In-poor IGZO: superior resilience to hydrogen in forming gas anneal and PBTI

Integrating In-Ga-Zn-oxide (IGZO) channel transistors in silicon-based ecosystems requires the resilience of the channel material to hydrogen treatment. Standard IGZO, containing 40% In (metal ratio) suffers from degradation under forming gas anneal (FGA) and hydrogen (H) driven positive bias temperature instability (PBTI). We demonstrate scaled top-gated ALD transistors with an In-poor (In $\le$ 17%) IGZO channel that show superior resilience to hydrogen compared to the In-rich (In=40%) counterpart.
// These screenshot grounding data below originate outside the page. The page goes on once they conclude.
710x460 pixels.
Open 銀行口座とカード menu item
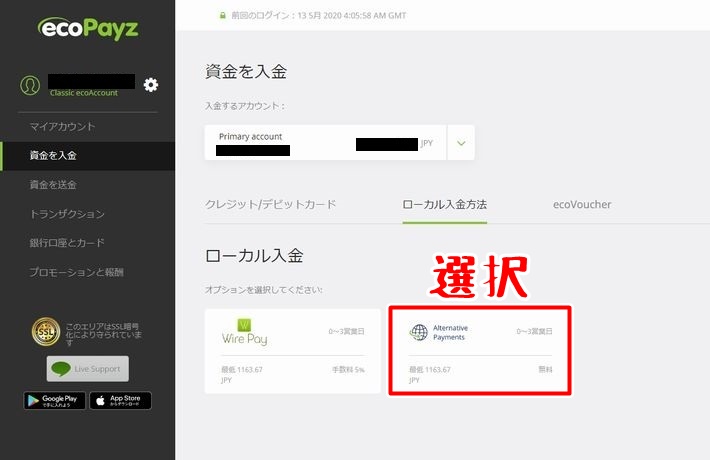67,243
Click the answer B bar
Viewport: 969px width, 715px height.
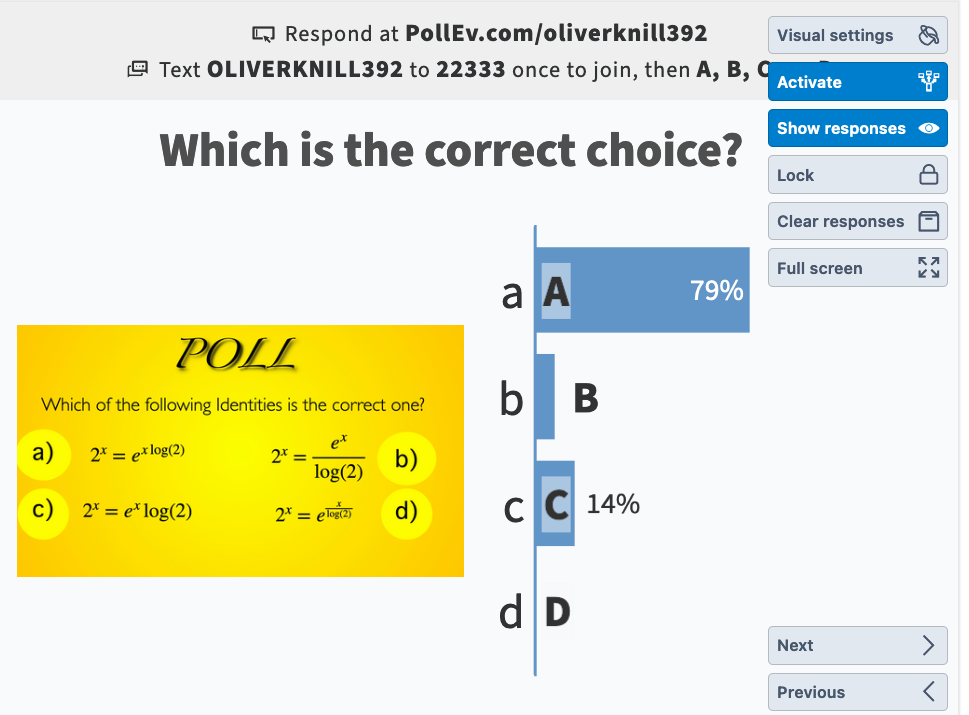click(x=546, y=397)
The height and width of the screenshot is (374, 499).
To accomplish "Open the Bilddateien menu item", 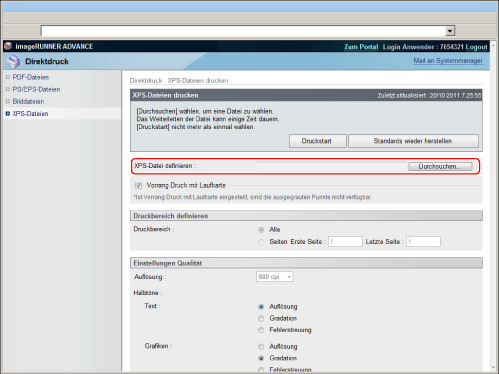I will tap(28, 101).
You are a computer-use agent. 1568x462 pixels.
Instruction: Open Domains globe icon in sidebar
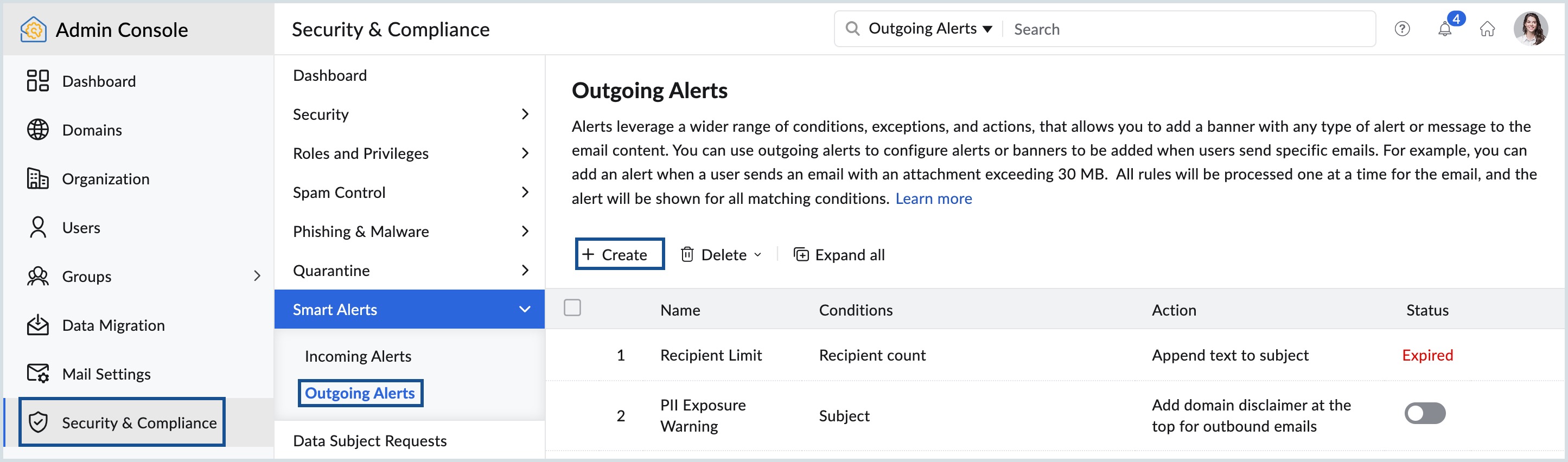click(x=38, y=130)

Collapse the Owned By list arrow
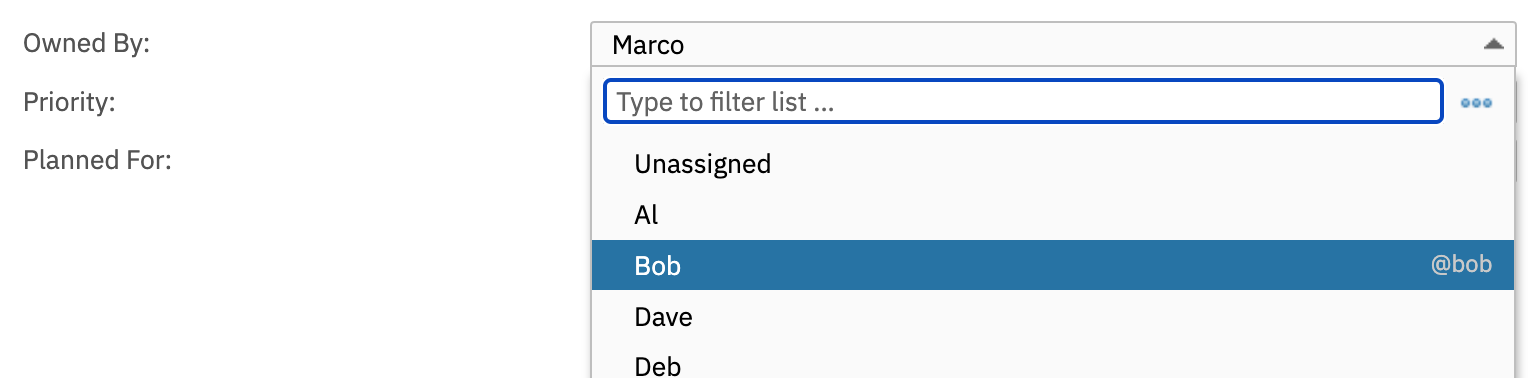tap(1493, 44)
The devices, fabricated with a 300-mm FAB process with dimensions down to $W_\mathrm{CH} \times L_\mathrm{TG} = 80 \times 40 \mathrm{nm}^2$, show excellent stability in 2-hour 420$^\circ$C forming gas anneal ($0.06 \le \left| \Delta V_{\mathrm{TH}} \right| \le 0.33\mathrm{V}$) and improved resilience to H in PBTI at 125$^\circ$C (down to no detectable H-induced $V_{\mathrm{TH}}$ shift) compared to In-rich devices. We demonstrate that the device degradation by H in the FGA is different from the H-induced VTH instability in PBTI, namely oxygen scavenging by H and H release from a gate-dielectric into the channel, respectively, and that resilience to H in one process does not automatically translate to resilience to H in the other one. This significant improvement in IGZO resilience to H enables the use of FGA treatments during fabrication needed for silicon technology compatibility, as well as further scaling and 3D integration, bringing IGZO-based technologies closer to mass production.